The virus that causes COVID-19, SARS-CoV-2, is a type of coronavirus, a large family of viruses named for the crown-like spikes on their surfaces. SARS-CoV-2 is a large RNA virus made up of around 30,000 nucleotides. A feature of RNA viruses is their relative inaccuracy in the replication process. Therefore, every new copy can present stochastic mutations. If the new mutation favours the virus over the host or has a competitive advantage over the other already circulating strains, it might become dominant. This is what is happening in the United Kingdom (UK) where a mutated virus first detected on September 20, 2020 has emerged and is already the most widespread form in the country.
At present, this new variant is referred to as “SARS-CoV-2 VUI 202012/01” (i.e., variant under investigation from December 2020). Terms such as “variant,” “strain,” and “lineage” are used by the press and the scientific community interchangeably. The variant is also often called B.1.1.7 from the name of its distinct phylogenetic cluster.
VUI 202012/01 has been identified through viral genome sequencing for the first time in London and the South East of England. It is defined by multiple spike protein mutations (deletion 69-70, deletion 144, N501Y, A570D, D614G, P681H, T716I, S982A, D1118H) as well as mutations in other genomic regions. The most common mutation of this variant, N501Y, is on the spike protein responsible for infecting human cells.
Why is this variant more transmissible?
It is common to see multiple variants of the same virus; that is why we have a different flu vaccine every year. New strains do not mean that the virus is more harmful, and there is currently no evidence that this variant causes more severe disease or higher mortality. We also know that mortality is a lagging indicator, which will need to be assessed over the coming weeks. However, current evidence shows that infection rates in geographical areas where the VUI 202012/01 has been circulating have increased faster than expected, and the modelling evidence has demonstrated that this variant has a higher transmission rate than the variants in current circulation. The reasons why this is happening can be multiple.

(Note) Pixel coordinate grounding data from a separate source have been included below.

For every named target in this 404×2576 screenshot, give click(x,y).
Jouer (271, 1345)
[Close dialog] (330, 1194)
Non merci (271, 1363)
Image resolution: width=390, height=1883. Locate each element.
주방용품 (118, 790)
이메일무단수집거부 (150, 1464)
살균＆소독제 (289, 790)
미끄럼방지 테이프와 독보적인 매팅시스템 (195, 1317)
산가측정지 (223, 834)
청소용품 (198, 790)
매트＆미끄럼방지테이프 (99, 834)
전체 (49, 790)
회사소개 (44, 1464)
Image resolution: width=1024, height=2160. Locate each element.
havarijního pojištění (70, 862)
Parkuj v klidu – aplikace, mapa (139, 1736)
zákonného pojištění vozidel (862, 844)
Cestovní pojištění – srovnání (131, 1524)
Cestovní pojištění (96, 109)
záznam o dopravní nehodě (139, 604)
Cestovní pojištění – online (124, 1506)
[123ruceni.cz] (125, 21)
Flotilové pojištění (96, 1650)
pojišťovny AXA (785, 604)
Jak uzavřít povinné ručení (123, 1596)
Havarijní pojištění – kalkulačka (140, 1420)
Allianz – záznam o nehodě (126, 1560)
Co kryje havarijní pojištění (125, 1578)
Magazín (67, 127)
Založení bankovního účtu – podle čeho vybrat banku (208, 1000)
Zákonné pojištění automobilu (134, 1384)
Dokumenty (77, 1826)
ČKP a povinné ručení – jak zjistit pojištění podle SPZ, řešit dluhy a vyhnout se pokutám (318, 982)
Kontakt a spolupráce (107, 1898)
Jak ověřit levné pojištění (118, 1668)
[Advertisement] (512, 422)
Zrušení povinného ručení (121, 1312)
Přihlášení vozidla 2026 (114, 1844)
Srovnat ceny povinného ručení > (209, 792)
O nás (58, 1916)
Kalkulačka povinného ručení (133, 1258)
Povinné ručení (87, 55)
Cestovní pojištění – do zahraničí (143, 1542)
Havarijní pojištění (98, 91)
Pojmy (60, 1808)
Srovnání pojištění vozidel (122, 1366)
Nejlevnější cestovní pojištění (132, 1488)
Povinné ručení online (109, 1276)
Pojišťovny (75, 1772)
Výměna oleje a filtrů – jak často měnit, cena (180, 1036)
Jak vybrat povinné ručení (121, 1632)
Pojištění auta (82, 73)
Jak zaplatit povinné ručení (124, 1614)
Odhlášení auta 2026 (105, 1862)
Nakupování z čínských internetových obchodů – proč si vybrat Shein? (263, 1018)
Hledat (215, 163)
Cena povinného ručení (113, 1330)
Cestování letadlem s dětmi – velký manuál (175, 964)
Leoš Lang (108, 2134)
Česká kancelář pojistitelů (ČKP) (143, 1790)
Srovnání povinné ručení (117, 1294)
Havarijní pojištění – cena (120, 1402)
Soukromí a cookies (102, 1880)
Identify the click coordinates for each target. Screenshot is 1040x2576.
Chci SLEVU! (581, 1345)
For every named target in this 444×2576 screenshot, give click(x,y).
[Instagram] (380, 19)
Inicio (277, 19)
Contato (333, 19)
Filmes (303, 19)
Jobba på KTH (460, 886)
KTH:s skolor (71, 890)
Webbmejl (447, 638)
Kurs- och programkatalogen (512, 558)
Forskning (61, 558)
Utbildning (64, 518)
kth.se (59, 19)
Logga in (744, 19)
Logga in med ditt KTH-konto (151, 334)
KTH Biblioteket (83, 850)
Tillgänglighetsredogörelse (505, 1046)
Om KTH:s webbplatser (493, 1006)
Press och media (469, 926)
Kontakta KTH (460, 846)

B.1.1.7 has an unusually large number of mutations, particularly on the spike protein. Three of these mutations have effects that could potentially explain the higher rate of transmission of the variant:
- Mutation N501Y occurs in one of the six key residues within the receptor-binding domain (RBD) and has been described as increasing binding affinity to human and murine ACE2 receptor (the “entry” receptor for the virus).
- The spike protein deletion 69-70 del leads to a conformational change in the spike protein, which has been shown to increase the evasion to the human immune response.
- Mutation P681H is adjacent to the S1/S2 furin cleavage site, a site with high variability in coronaviruses.
This overall increased affinity of the new variant for the human cells means that if you breathe in the new COVID-19 variant, you are more likely to be infected because it binds more strongly to the cells. Additionally, it also appears that this strain is better at evading the immune system, meaning that the standard defence mechanisms will not be as efficient.
Is this new strain affecting the detection of the virus?
Some diagnostic laboratories in the UK have reported that the deletion 69-70del in the spike protein causes negative results from RT-PCR assays for S-gene. However, assays targeting this specific gene are not widely used for primary detection. Only one assay targeting the S-gene is on the list of published assays listed by the WHO. Since mutations are more likely to occur in this gene, relying only on the S-gene for primary detection of SARS-CoV-2 infection is not recommended.
Will vaccines protect from this variant?
There is currently no evidence that suggests that the current vaccines being deployed would not protect the population against the new strain. Scientists say that a change in vaccine effectiveness is unlikely. However, there are no data available yet with respect to the ability of antibodies elicited by vaccines under development to neutralize this variant. Further laboratory research is currently being undertaken to obtain a detailed phenotypical characterization of the new variant, and results are expected in the coming weeks.